Les températures fraîches de la région, même en septembre, ajoutent une difficulté supplémentaire aux opérations. Les rescapés, souvent vêtus de vêtements légers, dépendent désormais entièrement des secours pour leur survie. Les autorités locales ont appelé la population à éviter tout déplacement non essentiel dans la zone, où les risques de nouveaux glissements de terrain persistent.

Un bilan provisoire qui pourrait s’alourdir

Alors que les équipes sur le terrain continuent leurs recherches, le bilan de 550 morts risque de s’alourdir dans les prochaines heures. Les autorités tibétaines et népalaises collaborent étroitement pour tenter de localiser les disparus, mais les conditions météorologiques et l’état des infrastructures rendent la tâche ardue. « On craint que des corps restent bloqués sous les décombres ou emportés par les rivières », confie un responsable des secours sous couvert d’anonymat.

En parallèle, les autorités appellent à la prudence quant aux rumeurs circulant sur les réseaux sociaux, invitant chacun à se fier uniquement aux communiqués officiels. La région, déjà éprouvée par des crises précédentes, fait face à une nouvelle épreuve dont l’issue reste incertaine.

Et maintenant ?

Les prochaines 48 heures seront déterminantes pour évaluer l’étendue réelle des dégâts et identifier d’éventuels survivants. Les autorités tibétaines ont annoncé l’envoi de renforts supplémentaires, notamment des équipes médicales et des spécialistes en gestion de crise. Une réunion d’urgence est prévue demain à Lhassa, la capitale régionale, pour coordonner les actions entre les différents acteurs locaux et internationaux. Bref, la situation reste extrêmement volatile, et chaque heure compte.

Pour l’heure, les regards se tournent également vers les causes profondes de cette catastrophe. Des experts en hydrologie et en risques naturels pourraient être mobilisés dans les prochains jours pour analyser les mécanismes à l’origine de la crue. Reste à savoir si les infrastructures locales pourront être rapidement reconstruites ou si des mesures préventives seront enfin mises en place pour éviter de nouvelles tragédies.
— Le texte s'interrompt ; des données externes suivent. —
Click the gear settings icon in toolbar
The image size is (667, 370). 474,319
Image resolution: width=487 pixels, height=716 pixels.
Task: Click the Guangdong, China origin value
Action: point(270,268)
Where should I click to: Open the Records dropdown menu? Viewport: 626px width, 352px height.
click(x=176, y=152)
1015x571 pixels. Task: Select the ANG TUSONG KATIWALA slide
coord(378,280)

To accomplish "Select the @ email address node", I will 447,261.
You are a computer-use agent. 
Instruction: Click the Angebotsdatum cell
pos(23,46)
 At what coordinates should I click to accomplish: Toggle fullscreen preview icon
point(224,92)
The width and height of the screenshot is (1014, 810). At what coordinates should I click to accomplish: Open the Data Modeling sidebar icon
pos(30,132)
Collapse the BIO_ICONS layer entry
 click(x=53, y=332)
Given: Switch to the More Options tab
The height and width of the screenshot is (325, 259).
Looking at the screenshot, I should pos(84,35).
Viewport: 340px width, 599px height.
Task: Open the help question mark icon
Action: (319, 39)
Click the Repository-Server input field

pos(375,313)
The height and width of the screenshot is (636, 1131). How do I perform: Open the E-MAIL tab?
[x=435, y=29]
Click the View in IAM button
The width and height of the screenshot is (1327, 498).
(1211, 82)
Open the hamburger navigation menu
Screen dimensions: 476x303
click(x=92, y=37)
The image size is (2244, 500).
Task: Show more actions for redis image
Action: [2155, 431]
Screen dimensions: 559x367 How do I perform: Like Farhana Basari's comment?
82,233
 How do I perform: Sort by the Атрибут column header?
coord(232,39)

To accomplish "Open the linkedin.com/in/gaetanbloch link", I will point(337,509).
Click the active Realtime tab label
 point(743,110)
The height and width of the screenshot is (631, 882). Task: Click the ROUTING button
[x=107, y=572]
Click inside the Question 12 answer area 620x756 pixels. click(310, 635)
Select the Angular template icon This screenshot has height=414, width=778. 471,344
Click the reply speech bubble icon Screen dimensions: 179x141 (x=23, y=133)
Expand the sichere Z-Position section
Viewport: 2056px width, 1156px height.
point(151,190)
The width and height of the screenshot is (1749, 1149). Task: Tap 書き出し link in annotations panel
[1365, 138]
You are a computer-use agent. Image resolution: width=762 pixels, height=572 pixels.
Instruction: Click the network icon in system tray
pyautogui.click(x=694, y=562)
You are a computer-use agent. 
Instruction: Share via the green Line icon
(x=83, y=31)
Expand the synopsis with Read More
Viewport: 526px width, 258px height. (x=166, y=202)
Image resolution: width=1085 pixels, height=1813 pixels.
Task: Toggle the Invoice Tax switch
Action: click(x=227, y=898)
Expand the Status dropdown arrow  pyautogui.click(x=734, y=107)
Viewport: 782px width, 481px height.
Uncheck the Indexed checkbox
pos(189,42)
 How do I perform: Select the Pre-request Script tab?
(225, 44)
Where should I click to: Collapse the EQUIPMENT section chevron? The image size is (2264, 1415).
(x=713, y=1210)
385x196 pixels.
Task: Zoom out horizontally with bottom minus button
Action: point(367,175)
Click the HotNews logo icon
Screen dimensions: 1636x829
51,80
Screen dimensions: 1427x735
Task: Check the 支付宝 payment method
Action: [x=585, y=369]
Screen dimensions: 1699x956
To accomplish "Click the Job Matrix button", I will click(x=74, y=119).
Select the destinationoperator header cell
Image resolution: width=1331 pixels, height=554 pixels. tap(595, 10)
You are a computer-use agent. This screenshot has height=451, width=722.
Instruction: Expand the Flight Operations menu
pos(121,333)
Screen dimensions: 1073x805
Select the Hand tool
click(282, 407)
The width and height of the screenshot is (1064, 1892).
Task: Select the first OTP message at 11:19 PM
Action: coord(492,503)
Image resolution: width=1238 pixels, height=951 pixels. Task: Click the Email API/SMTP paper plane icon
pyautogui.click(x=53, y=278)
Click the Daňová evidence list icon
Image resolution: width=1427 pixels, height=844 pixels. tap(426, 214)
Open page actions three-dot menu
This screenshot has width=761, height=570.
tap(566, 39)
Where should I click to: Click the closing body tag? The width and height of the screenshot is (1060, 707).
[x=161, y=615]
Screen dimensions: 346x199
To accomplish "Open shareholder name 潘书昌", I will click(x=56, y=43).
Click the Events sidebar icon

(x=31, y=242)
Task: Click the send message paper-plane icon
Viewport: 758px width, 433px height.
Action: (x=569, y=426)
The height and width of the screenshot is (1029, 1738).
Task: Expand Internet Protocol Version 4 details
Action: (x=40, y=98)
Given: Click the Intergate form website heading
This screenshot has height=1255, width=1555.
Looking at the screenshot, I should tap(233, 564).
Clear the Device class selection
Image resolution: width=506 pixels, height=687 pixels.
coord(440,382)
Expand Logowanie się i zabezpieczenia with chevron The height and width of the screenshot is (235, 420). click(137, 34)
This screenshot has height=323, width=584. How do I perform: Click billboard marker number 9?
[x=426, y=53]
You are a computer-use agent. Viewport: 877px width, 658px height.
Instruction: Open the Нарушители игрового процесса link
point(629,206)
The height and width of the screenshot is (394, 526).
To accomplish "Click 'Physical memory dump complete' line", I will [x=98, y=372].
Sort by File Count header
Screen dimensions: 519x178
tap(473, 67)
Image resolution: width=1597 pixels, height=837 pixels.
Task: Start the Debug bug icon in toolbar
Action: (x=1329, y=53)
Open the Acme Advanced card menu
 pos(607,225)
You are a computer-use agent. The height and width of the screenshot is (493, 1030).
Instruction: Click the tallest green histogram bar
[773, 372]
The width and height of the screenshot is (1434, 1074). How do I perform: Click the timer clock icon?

La région du district de Gyirong, comme une grande partie de l’Himalaya, est soumise à un relief très accidenté et à une activité sismique fréquente. Les sols, souvent meubles et saturés d’eau en période de mousson, deviennent instables. De plus, la fonte accélérée des glaciers due au réchauffement climatique aggrave les risques de crues soudaines et de coulées de boue, comme l’a confirmé une étude publiée en 2024 par l’Académie chinoise des sciences.